Another linked article discusses the limited prospect of criminal charges ([ https://www.standard.co.uk/news/uk/carillion-collapse-fca-frf-prosecutions-b1265324.html ]). This explains that while the FCA and FRC have identified failings, securing criminal convictions against individuals is difficult due to the legal standard requiring proof of “reckless disregard” or deliberate deception.
Implications & Future Accountability
The Carillion saga has prompted significant debate about the effectiveness of corporate governance and auditing in the UK. These findings reinforce the need for:
- Stricter Auditing Standards: The FRC is currently undergoing reforms to strengthen its oversight of auditors and promote greater independence.
- Increased Director Accountability: The disqualifications of Carillion directors send a clear message that individuals will be held responsible for their failures.
- More Transparent Reporting: Companies need to provide clearer and more honest information about their financial health, avoiding misleading metrics and aggressive accounting practices.

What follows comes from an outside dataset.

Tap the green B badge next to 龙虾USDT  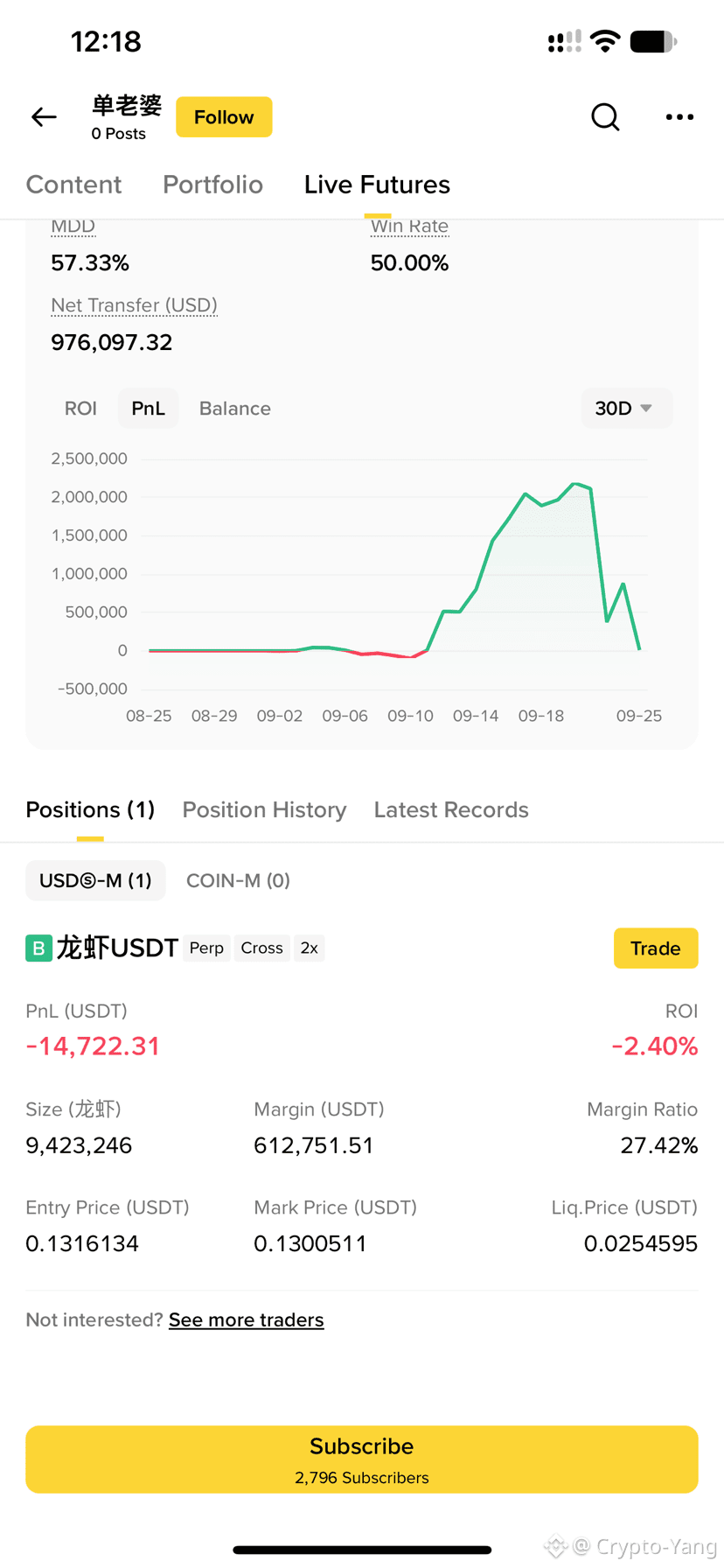[38, 948]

- A Culture of Challenge: Boards and auditors must foster a culture of robust challenge, questioning management’s assumptions and demanding evidence to support their claims.
While the investigations have taken a decade, the belated accountability for Carillion’s collapse is a step in the right direction. However, the question remains whether these measures will be enough to prevent similar disasters from occurring in the future and restore public trust in corporate Britain. The reports serve as a stark reminder that regulatory oversight, while important, is only effective when coupled with ethical leadership and a commitment to transparency.